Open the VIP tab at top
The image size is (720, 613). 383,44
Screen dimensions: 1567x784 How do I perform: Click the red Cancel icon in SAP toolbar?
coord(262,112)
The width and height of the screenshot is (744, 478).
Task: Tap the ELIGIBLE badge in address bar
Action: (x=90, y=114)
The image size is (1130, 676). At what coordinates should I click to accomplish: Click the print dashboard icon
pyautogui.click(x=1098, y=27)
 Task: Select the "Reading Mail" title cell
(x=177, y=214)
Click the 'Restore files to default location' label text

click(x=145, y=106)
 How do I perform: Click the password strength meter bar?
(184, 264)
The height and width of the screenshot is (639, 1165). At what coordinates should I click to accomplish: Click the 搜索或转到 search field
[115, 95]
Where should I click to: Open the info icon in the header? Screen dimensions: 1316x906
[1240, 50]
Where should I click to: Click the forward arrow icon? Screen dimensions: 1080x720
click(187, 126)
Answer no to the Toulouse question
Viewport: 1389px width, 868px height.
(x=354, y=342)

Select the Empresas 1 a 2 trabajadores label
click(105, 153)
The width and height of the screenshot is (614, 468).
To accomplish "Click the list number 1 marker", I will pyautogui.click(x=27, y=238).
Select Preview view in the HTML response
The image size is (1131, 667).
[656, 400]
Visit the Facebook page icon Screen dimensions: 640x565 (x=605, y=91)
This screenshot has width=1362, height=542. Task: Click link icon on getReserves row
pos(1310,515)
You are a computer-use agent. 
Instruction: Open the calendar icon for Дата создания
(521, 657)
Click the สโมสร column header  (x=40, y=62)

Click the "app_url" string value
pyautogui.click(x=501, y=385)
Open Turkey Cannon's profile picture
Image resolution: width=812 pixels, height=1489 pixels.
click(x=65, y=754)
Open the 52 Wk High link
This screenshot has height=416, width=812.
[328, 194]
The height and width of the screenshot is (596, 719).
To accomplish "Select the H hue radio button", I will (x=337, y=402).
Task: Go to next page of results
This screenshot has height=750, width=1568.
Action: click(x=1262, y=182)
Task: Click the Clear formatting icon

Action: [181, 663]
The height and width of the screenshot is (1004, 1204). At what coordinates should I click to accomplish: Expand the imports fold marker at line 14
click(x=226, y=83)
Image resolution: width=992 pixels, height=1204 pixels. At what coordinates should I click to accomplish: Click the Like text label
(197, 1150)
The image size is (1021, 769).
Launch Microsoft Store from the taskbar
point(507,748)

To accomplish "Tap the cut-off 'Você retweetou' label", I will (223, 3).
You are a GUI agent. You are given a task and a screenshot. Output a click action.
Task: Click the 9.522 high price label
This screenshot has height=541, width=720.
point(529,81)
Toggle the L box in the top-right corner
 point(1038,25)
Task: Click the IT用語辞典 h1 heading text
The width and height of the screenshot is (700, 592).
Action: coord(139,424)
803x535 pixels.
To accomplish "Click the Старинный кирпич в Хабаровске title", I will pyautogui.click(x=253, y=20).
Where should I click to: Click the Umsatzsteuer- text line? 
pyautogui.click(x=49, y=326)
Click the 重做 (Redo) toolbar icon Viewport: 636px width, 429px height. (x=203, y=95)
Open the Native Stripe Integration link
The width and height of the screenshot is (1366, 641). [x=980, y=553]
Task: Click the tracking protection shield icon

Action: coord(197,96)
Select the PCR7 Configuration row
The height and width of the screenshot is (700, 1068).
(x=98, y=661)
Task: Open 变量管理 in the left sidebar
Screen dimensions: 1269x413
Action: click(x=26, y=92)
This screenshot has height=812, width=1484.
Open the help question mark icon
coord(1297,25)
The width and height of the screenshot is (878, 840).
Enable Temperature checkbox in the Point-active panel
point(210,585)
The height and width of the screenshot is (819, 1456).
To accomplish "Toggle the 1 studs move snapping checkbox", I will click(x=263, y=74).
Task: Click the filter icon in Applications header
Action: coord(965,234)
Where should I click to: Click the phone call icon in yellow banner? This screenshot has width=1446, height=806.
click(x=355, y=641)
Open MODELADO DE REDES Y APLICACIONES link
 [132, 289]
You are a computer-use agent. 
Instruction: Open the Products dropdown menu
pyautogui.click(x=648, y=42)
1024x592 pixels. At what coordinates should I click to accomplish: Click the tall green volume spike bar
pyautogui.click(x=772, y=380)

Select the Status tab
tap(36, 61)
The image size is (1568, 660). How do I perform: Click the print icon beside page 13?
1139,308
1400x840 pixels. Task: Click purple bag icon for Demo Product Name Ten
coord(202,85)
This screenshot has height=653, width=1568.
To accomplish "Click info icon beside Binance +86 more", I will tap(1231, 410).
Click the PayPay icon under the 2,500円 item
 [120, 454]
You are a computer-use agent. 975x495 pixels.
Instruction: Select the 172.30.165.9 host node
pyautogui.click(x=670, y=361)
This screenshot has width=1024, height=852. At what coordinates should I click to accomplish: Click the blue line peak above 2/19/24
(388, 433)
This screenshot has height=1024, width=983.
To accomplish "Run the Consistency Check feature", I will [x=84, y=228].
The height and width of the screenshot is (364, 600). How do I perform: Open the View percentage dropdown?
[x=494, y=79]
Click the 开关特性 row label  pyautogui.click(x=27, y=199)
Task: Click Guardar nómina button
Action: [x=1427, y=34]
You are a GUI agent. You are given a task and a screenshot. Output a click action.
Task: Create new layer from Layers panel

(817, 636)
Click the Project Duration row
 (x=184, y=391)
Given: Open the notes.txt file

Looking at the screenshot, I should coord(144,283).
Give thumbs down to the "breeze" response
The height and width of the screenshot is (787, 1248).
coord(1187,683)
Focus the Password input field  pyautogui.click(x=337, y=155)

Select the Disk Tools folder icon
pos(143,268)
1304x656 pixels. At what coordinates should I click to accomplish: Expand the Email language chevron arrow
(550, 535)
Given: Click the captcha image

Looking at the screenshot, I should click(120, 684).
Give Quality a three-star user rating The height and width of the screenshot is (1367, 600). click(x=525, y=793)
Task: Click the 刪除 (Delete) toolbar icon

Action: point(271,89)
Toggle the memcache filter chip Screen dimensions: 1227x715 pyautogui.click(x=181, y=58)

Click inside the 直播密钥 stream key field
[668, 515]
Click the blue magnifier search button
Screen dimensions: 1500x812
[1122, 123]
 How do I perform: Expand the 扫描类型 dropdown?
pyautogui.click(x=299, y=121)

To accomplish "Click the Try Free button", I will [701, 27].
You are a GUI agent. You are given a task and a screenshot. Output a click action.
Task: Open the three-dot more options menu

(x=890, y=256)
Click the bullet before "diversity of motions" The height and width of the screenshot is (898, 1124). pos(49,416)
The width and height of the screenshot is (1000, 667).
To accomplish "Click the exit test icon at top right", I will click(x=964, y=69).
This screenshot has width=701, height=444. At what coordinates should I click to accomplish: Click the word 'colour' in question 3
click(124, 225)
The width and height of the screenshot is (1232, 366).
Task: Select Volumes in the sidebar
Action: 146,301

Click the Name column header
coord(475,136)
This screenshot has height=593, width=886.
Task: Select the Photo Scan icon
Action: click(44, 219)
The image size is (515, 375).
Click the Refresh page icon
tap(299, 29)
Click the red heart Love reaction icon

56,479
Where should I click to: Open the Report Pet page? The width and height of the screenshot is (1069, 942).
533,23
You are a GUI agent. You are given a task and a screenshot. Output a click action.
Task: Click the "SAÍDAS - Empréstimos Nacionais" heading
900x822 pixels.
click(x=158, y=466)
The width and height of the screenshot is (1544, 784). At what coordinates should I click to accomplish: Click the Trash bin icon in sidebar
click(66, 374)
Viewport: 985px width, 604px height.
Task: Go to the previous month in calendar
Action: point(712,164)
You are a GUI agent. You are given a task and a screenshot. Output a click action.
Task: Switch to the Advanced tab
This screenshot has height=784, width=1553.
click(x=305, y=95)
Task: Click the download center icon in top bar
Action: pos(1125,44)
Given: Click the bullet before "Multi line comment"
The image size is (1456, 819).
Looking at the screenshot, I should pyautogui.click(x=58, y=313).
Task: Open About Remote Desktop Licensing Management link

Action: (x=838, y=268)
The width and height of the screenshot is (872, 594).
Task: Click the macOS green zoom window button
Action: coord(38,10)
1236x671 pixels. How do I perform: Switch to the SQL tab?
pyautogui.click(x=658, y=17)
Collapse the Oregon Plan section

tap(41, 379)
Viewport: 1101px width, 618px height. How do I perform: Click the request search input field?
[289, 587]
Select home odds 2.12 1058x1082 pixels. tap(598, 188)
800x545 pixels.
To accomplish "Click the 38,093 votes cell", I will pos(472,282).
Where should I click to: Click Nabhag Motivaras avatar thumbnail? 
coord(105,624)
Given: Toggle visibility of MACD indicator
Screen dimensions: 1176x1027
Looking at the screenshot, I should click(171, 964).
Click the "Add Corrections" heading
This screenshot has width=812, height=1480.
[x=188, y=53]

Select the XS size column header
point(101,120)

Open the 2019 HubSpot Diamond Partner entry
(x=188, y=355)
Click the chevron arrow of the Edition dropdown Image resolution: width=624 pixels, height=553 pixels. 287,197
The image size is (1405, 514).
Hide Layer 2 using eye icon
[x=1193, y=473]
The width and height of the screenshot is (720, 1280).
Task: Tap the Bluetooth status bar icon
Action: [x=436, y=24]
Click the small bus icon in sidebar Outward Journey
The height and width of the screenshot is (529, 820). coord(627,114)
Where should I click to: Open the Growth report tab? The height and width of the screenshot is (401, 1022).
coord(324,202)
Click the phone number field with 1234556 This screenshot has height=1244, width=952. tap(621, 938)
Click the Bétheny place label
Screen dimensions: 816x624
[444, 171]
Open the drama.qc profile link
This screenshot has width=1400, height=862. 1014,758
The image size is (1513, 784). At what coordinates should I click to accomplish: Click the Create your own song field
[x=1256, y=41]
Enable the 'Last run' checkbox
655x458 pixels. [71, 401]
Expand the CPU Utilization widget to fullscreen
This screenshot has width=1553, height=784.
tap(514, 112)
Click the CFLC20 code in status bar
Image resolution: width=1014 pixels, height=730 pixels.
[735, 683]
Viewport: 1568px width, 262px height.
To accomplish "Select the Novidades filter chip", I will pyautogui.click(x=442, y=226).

********************

_BRIEF_. Find each line in the listing above that contains "bullet", and copy that line.

_RESPONSE TO THIS EXERCISE_.
Click the bullet before "diversity of motions" The height and width of the screenshot is (898, 1124). pos(49,416)
Given: Click the bullet before "Multi line comment"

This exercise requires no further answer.